An English admirer of America once described a different kind of American exceptionalism, one based on something far less common and more inspiring than an ability and willingness to use force against other nations to bend them to our will. Author and essayist G.K. Chesterton long ago wrote of America as “a nation with the soul of a church.”
America is the only nation in the world that is founded on a creed. That creed is set forth with dogmatic and even theological lucidity in the Declaration of Independence; perhaps the only piece of practical politics that is also theoretical politics and also great literature. It enunciates that all men are equal in their claim to justice, that governments exist to give them that justice, and that their authority is for that reason just. It certainly does condemn anarchism, and it does also by inference condemn atheism, since it clearly names the Creator as the ultimate authority from whom these equal rights are derived. Nobody expects a modern political system to proceed logically in the application of such dogmas, and in the matter of God and Government it is naturally God whose claim is taken more lightly. The point is that there is a creed, if not about divine, at least about human things.
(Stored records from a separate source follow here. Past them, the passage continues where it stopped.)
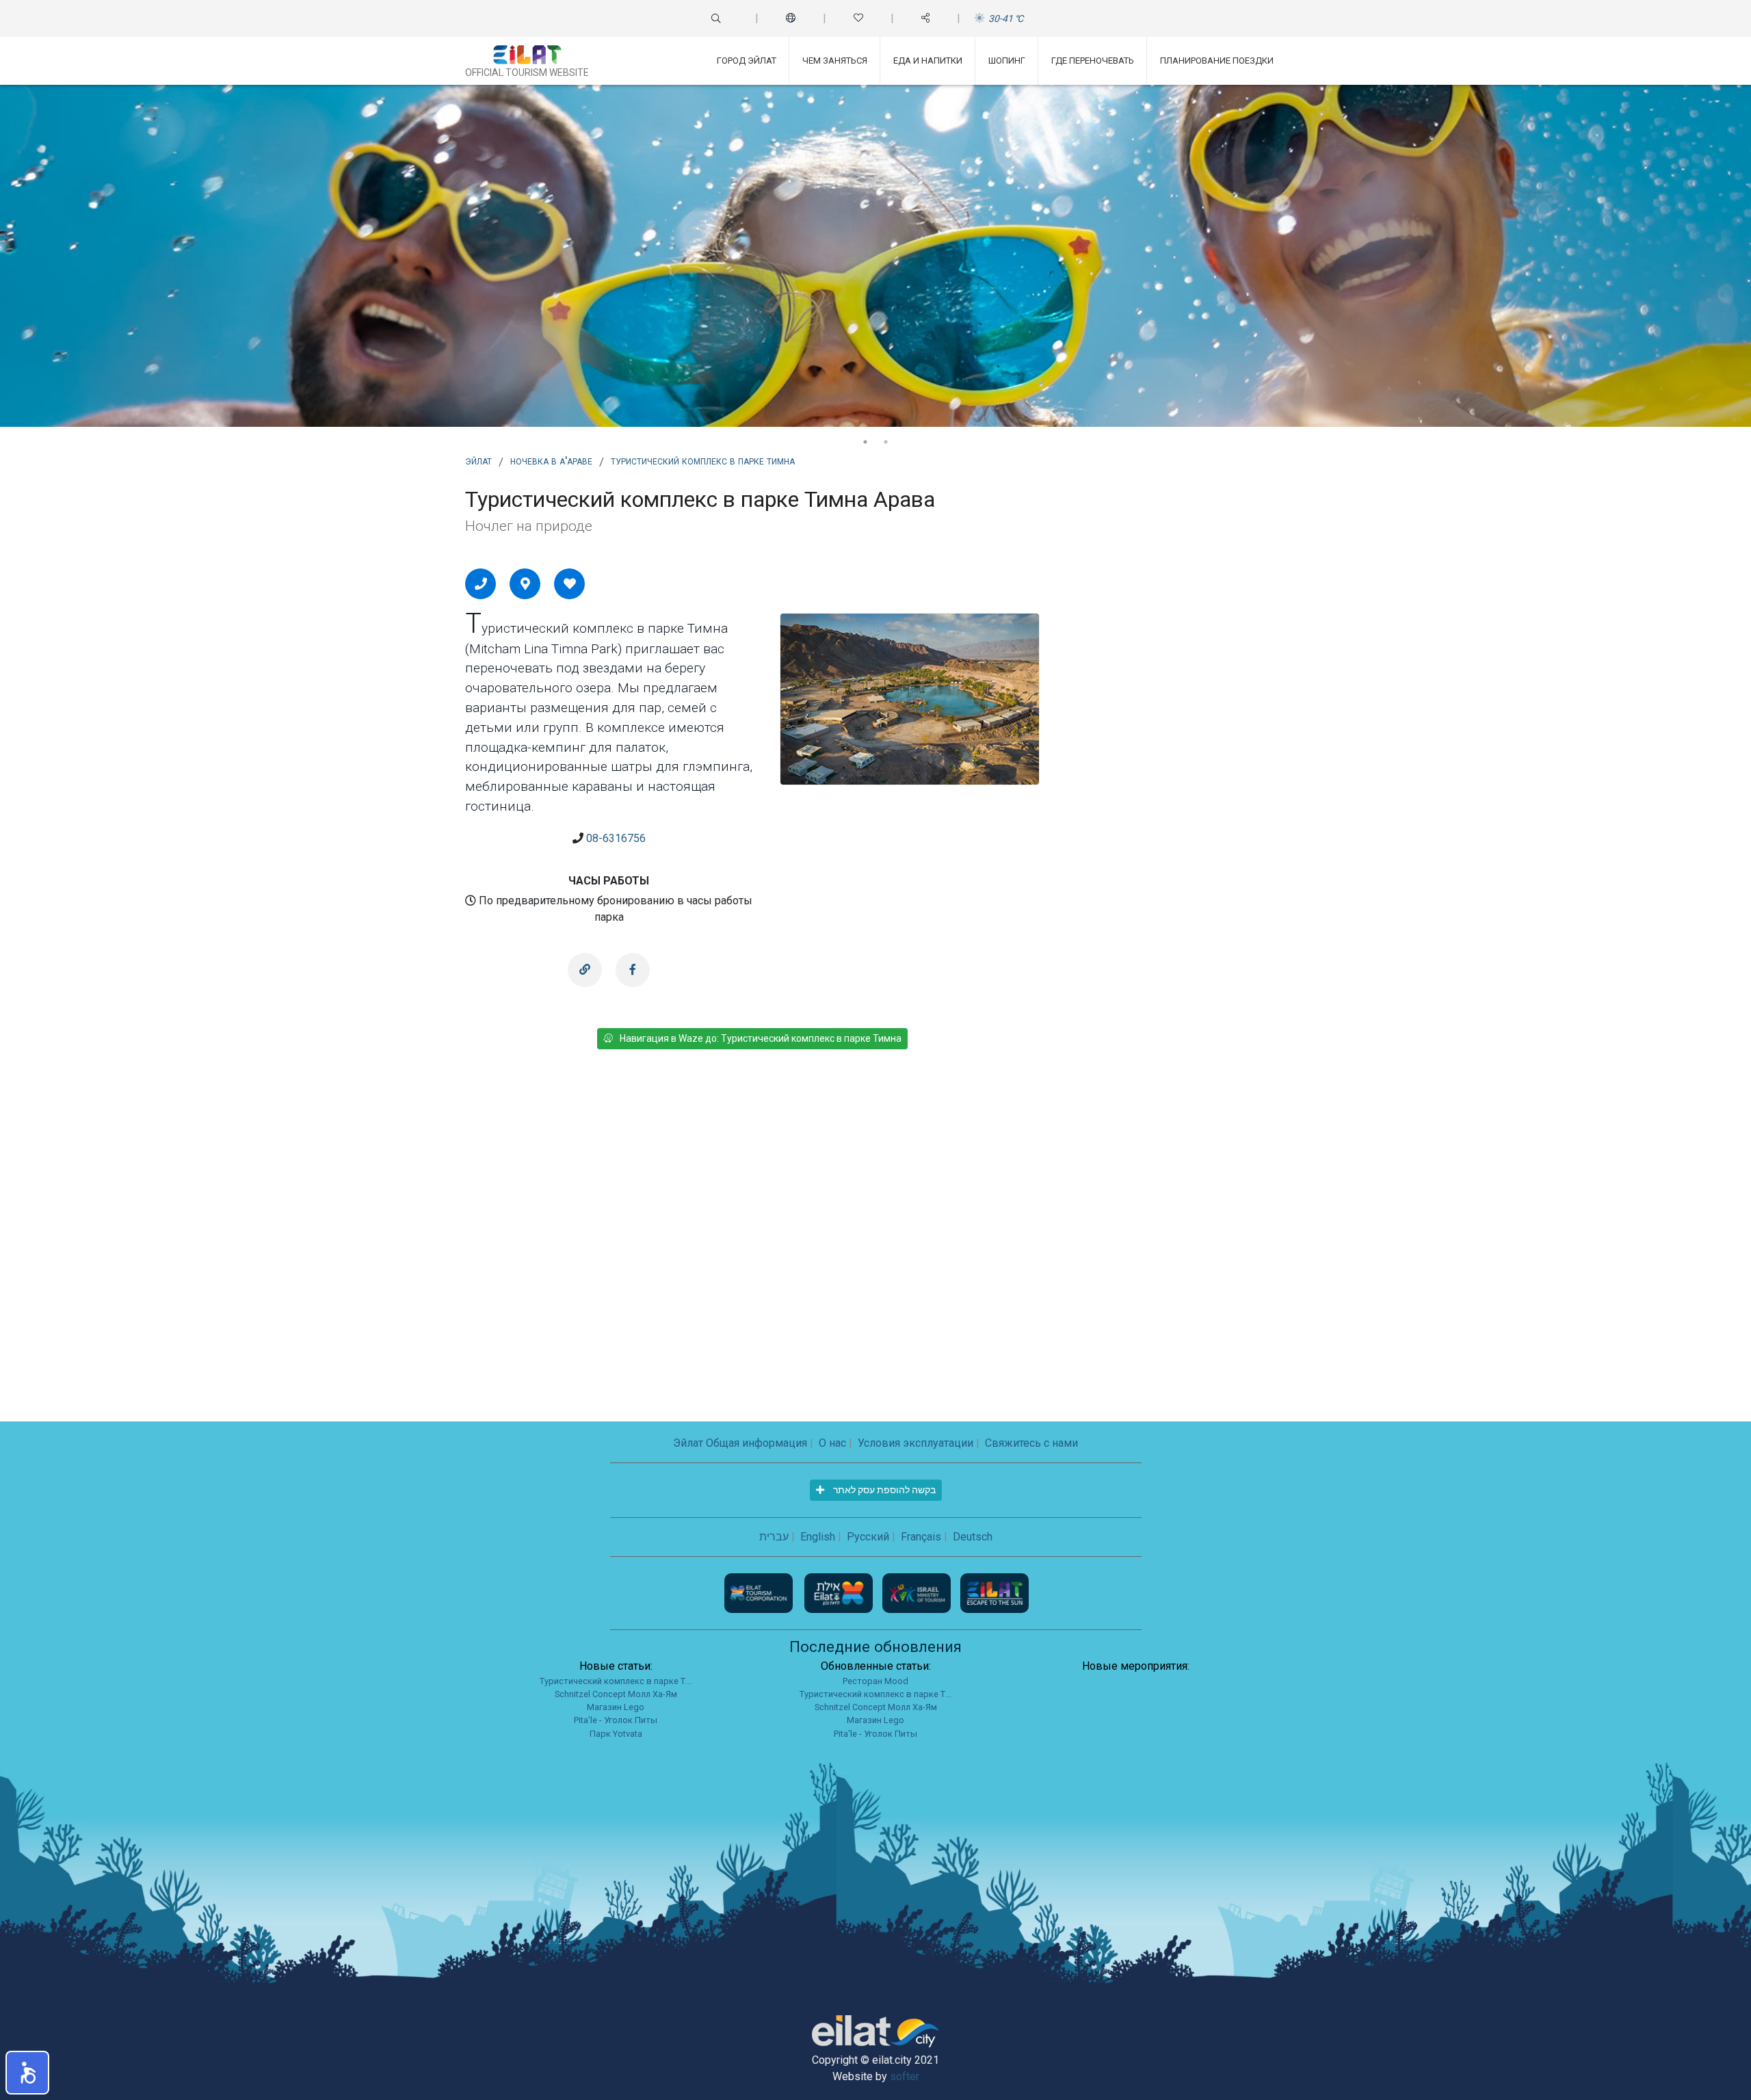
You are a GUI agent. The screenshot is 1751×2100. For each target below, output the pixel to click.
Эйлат (478, 460)
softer (904, 2076)
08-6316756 (616, 838)
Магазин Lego (615, 1707)
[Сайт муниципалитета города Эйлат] (840, 1592)
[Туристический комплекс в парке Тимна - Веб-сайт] (584, 970)
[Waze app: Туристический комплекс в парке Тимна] (525, 583)
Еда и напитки (927, 60)
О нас (832, 1442)
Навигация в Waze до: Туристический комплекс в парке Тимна (760, 1038)
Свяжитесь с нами (1031, 1442)
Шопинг (1006, 60)
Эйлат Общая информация (740, 1442)
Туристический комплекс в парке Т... (616, 1681)
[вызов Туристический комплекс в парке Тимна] (481, 583)
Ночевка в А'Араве (551, 460)
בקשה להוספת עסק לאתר (883, 1489)
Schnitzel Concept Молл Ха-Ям (616, 1694)
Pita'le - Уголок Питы (615, 1720)
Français (921, 1536)
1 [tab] (865, 442)
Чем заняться (834, 60)
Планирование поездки (1217, 60)
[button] (27, 2072)
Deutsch (972, 1536)
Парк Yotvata (616, 1734)
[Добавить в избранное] (570, 583)
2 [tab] (886, 442)
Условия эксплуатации (915, 1442)
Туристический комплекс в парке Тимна (703, 460)
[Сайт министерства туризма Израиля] (918, 1592)
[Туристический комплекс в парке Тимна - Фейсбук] (632, 970)
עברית (774, 1536)
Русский (868, 1536)
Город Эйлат (746, 60)
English (817, 1536)
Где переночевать (1092, 60)
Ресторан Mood (875, 1681)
John Quincy Adams, while secretary of state, delivered an Independence Day speech in the House of Representatives on July 4, 1821. If the “inventors of Congreve rockets and Shrapnel shells” should inquire as to what “America has done for the benefit of mankind,” Adams said, “Let our answer be this: America, with the same voice which spoke herself into existence as a nation, proclaimed to mankind the indistinguishable rights of human nature and the only lawful foundations of government.” But the Declaration of those truths did not impose upon our nation the duty to enforce them all over the world. The United States had over half a century, Adams observed, “respected the independence of other nations while asserting and maintaining her own. She has abstained from interference in the concerns of others, even when conflict has been for principles to which she clings, as to the last vital drop that visits the heart.”
America, said Adams, “goes not abroad in search of monsters to destroy. She is the well-wisher to the freedom and independence of all. She is the champion and vindicator only of her own.” Our nation’s “glory is not dominion, but liberty. Her march is the march of the mind. She has a spear and a shield: but the motto upon her shield is, Freedom, Independence, Peace. This has been her Declaration: this has been, as far as her necessary intercourse with the rest of mankind would permit, her practice.”
It is a practice that the America of our time has long since abandoned. And the costs, in blood, treasure, and further chaos in lands where our bombs and bullets have failed to bring “peace and stability,” have yet to be fully calculated. But there is yet another cost, one that cannot be measured in dollars or even in lives. America seeking dominion over other nations, Adams warned, “might become the dictatress of the world: she would be no longer the ruler of her own spirit.”